Aspen Heights' launch shelved

·3 min read

Aug. 6—Aspen Heights Pullman has pushed residents' original move-in date to October because of construction delays.

Contracts with residents stated their original move-in date was Aug. 13; a revised move-in date once construction is complete has not been released.

The property management company is new to Pullman, and construction started on the complex in August 2021. Aspen Heights would provide 752 beds in their units, according to past Daily News reporting.

Residents at Aspen Heights were notified about this delay Aug. 4. They are unable to cancel their lease and were instead presented with two options, which they must choose between before Monday. According to a letter sent to the residents via email, their options include receiving a $1,000 credit on their resident ledger and be responsible for finding living arrangements; or partner with The Ruckus, a local student community in Pullman, and receive a $300 credit on their resident ledger.

Although residents will not be able to move into their apartments, they will still be required to pay rent to Aspen Heights during this delay.

Damien Sarrazolla, a resident at Aspen Heights, is a senior at WSU who has lived in off-campus housing before. Years prior, he lived in The Ruckus and was anticipating moving into Aspen Heights in August.

Sarrazolla said he will most likely pick the first option, receiving a $1,000 credit on his resident ledger. Sarrazolla's rent at the complex is $739, and he said this ledger will only be able to cover one and a half month's of rent.

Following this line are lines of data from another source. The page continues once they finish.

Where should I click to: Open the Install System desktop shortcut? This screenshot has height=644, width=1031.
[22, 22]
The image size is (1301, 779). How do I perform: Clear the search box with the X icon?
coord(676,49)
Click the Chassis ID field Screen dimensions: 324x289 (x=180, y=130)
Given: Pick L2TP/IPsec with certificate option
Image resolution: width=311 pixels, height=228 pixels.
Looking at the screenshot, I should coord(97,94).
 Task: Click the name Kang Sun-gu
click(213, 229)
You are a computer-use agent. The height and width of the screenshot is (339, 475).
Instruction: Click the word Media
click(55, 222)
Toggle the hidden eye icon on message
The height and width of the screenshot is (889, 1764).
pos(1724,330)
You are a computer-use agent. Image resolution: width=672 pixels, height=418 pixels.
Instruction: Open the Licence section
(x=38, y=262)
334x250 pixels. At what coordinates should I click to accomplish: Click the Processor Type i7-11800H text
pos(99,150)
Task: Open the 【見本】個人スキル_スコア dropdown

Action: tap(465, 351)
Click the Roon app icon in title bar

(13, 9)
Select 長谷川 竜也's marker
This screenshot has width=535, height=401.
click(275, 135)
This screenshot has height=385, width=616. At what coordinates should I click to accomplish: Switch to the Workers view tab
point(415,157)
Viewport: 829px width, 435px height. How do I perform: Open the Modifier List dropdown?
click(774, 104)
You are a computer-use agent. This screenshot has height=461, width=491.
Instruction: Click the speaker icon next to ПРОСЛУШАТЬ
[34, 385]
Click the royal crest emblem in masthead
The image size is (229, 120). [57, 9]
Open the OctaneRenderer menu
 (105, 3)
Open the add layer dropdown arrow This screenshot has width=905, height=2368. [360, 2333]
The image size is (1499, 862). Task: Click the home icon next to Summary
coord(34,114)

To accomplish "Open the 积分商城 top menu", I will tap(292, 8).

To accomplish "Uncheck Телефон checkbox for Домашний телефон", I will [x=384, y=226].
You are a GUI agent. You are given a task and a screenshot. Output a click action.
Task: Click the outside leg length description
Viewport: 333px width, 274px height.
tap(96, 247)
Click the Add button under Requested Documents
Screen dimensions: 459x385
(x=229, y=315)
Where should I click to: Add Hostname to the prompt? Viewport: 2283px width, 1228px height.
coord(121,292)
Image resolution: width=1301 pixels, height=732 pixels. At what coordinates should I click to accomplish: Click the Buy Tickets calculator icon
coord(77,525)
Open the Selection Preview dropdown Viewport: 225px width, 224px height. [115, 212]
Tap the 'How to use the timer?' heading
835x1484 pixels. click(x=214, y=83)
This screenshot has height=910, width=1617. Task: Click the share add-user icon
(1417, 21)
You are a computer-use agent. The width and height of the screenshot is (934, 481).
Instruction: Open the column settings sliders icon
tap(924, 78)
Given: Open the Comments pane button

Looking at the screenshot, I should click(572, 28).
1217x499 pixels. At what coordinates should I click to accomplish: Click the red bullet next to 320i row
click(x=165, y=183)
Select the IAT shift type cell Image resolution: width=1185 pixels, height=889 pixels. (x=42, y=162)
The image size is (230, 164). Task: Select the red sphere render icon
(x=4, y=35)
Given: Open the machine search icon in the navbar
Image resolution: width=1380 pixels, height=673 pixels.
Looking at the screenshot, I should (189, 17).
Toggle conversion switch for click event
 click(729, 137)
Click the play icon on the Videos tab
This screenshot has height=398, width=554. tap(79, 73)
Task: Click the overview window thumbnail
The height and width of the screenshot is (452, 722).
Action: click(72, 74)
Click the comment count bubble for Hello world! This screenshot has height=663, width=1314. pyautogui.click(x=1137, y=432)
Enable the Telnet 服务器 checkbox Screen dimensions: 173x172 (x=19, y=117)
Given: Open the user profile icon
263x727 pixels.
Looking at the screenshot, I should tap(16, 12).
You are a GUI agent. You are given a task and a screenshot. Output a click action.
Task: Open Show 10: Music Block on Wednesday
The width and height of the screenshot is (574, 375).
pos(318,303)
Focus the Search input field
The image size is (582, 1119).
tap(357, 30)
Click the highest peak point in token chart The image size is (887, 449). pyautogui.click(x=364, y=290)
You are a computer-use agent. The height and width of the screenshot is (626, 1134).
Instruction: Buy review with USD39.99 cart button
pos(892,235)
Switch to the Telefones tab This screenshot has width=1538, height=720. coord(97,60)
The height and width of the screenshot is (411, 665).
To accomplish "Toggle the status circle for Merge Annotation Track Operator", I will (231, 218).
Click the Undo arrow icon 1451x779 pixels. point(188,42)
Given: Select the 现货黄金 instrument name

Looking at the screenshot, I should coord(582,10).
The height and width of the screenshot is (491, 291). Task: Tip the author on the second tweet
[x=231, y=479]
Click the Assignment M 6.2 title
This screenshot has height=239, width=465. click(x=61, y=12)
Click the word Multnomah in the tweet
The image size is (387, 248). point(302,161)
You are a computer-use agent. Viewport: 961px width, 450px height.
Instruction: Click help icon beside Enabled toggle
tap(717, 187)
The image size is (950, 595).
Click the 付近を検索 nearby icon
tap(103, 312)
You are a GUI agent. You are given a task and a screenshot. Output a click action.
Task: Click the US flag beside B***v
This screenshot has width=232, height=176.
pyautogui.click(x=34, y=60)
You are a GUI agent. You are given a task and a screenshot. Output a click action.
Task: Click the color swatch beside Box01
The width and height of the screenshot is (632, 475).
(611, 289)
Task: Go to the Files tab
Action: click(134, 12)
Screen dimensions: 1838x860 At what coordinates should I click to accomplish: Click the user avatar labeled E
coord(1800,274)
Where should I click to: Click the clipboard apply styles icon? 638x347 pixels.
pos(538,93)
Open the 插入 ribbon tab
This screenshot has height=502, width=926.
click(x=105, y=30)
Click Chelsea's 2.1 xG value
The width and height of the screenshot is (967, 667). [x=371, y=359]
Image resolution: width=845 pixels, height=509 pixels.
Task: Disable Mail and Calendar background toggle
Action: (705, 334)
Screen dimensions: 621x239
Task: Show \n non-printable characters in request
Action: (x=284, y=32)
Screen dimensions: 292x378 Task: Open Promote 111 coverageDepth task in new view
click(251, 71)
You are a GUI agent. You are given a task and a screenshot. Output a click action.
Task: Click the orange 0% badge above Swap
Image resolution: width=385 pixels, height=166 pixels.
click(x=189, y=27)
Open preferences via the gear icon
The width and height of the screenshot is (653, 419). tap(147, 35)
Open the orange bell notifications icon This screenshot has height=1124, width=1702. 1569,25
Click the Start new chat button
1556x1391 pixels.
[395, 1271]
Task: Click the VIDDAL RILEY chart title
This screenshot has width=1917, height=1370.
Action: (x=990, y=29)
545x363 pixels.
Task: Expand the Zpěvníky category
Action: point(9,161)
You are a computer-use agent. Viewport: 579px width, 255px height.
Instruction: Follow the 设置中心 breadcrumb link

"Outraged and livid" is the way Sarrazolla said he feels about this situation. A week before being notified, the company reached out to Sarrazolla to confirm his move in date on Aug. 13. Sarrazolla went to the management's office to ask what's causing the delay and they didn't have a clear answer. People in the office told Sarrazolla they had no idea what was causing the delays.

"They've not been really transparent with us," Sarrazolla said.

Over the summer, Sarrazolla rented a storage unit in Pullman to store his items through August and cannot afford to store his things for the next few months. He is currently trying to find off-campus housing options, but Sarrazolla has not yet found lodging in Pullman.

Sarrazolla works part-time and is a full-time student with an 18-credit course load for the fall 2022 semester. He said he will be able to afford rent at Aspen Heights during this delay.

Washington State University is aware of the situation at Aspen Heights and are actively engaging with the local management team to help find solutions to ensure students are cared for, Phil Weiler, vice president of university marketing and communications at WSU, stated in an email.

Weiler added that students who have an interest in living in on-campus housing are encouraged to email

Aspen Heights was contacted by the Daily News but did not respond or comment on this issue.